= TASK PROMPT =
Please give the data again in full, exactly as it reads.

(Records contained in a dataset)
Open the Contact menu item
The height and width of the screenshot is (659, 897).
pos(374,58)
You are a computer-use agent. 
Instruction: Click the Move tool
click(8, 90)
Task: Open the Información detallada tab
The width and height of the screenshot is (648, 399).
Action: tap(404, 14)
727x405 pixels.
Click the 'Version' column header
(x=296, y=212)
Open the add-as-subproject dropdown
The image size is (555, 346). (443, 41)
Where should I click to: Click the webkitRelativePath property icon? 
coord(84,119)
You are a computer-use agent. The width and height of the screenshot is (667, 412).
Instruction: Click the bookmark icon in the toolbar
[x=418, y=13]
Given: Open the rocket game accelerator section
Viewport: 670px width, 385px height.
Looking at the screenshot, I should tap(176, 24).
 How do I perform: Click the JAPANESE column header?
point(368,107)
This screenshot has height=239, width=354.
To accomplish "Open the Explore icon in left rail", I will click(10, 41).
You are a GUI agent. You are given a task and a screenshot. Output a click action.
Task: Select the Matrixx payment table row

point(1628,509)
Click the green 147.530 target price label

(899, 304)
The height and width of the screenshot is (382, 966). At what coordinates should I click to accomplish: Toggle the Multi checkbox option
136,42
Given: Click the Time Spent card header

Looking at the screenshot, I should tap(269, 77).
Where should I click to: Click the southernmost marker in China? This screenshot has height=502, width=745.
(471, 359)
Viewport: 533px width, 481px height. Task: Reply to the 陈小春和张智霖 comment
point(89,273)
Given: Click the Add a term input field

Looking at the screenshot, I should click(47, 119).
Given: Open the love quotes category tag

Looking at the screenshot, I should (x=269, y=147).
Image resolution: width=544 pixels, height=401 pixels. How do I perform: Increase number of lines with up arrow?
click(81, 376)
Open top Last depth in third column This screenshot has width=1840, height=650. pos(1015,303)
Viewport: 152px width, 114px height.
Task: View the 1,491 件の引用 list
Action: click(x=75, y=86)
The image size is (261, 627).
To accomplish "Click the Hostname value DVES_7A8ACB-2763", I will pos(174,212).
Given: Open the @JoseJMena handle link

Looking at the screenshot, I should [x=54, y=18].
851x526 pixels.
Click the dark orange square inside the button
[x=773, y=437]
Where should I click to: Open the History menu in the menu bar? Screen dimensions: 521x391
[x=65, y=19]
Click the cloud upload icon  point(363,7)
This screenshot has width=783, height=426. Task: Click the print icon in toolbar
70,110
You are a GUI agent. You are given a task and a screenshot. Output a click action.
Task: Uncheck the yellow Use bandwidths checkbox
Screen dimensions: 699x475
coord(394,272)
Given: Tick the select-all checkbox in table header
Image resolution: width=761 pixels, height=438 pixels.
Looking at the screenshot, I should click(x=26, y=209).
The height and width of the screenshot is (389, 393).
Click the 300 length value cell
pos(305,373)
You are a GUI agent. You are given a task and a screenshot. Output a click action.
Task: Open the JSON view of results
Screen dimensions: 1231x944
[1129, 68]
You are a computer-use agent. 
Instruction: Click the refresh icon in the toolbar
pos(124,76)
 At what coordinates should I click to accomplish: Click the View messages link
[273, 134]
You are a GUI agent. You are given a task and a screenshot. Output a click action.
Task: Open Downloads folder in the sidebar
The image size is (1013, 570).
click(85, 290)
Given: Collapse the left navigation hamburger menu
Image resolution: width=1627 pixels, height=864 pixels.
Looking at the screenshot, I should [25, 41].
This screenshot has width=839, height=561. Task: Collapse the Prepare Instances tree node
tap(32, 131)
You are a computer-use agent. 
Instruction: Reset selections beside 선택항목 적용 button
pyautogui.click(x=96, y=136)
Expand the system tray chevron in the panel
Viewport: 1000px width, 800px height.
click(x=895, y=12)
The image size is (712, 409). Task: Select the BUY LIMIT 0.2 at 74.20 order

= SOLUTION =
Open the Contact menu item
The height and width of the screenshot is (659, 897).
pos(374,58)
You are a computer-use agent. 
Instruction: Click the Move tool
click(8, 90)
Task: Open the Información detallada tab
The width and height of the screenshot is (648, 399).
Action: tap(404, 14)
727x405 pixels.
Click the 'Version' column header
(x=296, y=212)
Open the add-as-subproject dropdown
The image size is (555, 346). (443, 41)
Where should I click to: Click the webkitRelativePath property icon? 
coord(84,119)
You are a computer-use agent. The width and height of the screenshot is (667, 412).
Instruction: Click the bookmark icon in the toolbar
[x=418, y=13]
Given: Open the rocket game accelerator section
Viewport: 670px width, 385px height.
Looking at the screenshot, I should tap(176, 24).
 How do I perform: Click the JAPANESE column header?
point(368,107)
This screenshot has height=239, width=354.
To accomplish "Open the Explore icon in left rail", I will click(10, 41).
You are a GUI agent. You are given a task and a screenshot. Output a click action.
Task: Select the Matrixx payment table row

point(1628,509)
Click the green 147.530 target price label

(899, 304)
The height and width of the screenshot is (382, 966). At what coordinates should I click to accomplish: Toggle the Multi checkbox option
136,42
Given: Click the Time Spent card header

Looking at the screenshot, I should tap(269, 77).
Where should I click to: Click the southernmost marker in China? This screenshot has height=502, width=745.
(471, 359)
Viewport: 533px width, 481px height. Task: Reply to the 陈小春和张智霖 comment
point(89,273)
Given: Click the Add a term input field

Looking at the screenshot, I should click(47, 119).
Given: Open the love quotes category tag

Looking at the screenshot, I should (x=269, y=147).
Image resolution: width=544 pixels, height=401 pixels. How do I perform: Increase number of lines with up arrow?
click(81, 376)
Open top Last depth in third column This screenshot has width=1840, height=650. pos(1015,303)
Viewport: 152px width, 114px height.
Task: View the 1,491 件の引用 list
Action: click(x=75, y=86)
The image size is (261, 627).
To accomplish "Click the Hostname value DVES_7A8ACB-2763", I will pos(174,212).
Given: Open the @JoseJMena handle link

Looking at the screenshot, I should [x=54, y=18].
851x526 pixels.
Click the dark orange square inside the button
[x=773, y=437]
Where should I click to: Open the History menu in the menu bar? Screen dimensions: 521x391
[x=65, y=19]
Click the cloud upload icon  point(363,7)
This screenshot has width=783, height=426. Task: Click the print icon in toolbar
70,110
You are a GUI agent. You are given a task and a screenshot. Output a click action.
Task: Uncheck the yellow Use bandwidths checkbox
Screen dimensions: 699x475
coord(394,272)
Given: Tick the select-all checkbox in table header
Image resolution: width=761 pixels, height=438 pixels.
Looking at the screenshot, I should click(x=26, y=209).
The height and width of the screenshot is (389, 393).
Click the 300 length value cell
pos(305,373)
You are a GUI agent. You are given a task and a screenshot. Output a click action.
Task: Open the JSON view of results
Screen dimensions: 1231x944
[1129, 68]
You are a computer-use agent. 
Instruction: Click the refresh icon in the toolbar
pos(124,76)
 At what coordinates should I click to accomplish: Click the View messages link
[273, 134]
You are a GUI agent. You are given a task and a screenshot. Output a click action.
Task: Open Downloads folder in the sidebar
The image size is (1013, 570).
click(85, 290)
Given: Collapse the left navigation hamburger menu
Image resolution: width=1627 pixels, height=864 pixels.
Looking at the screenshot, I should [25, 41].
This screenshot has width=839, height=561. Task: Collapse the Prepare Instances tree node
tap(32, 131)
You are a computer-use agent. 
Instruction: Reset selections beside 선택항목 적용 button
pyautogui.click(x=96, y=136)
Expand the system tray chevron in the panel
Viewport: 1000px width, 800px height.
click(x=895, y=12)
The image size is (712, 409). Task: Select the BUY LIMIT 0.2 at 74.20 order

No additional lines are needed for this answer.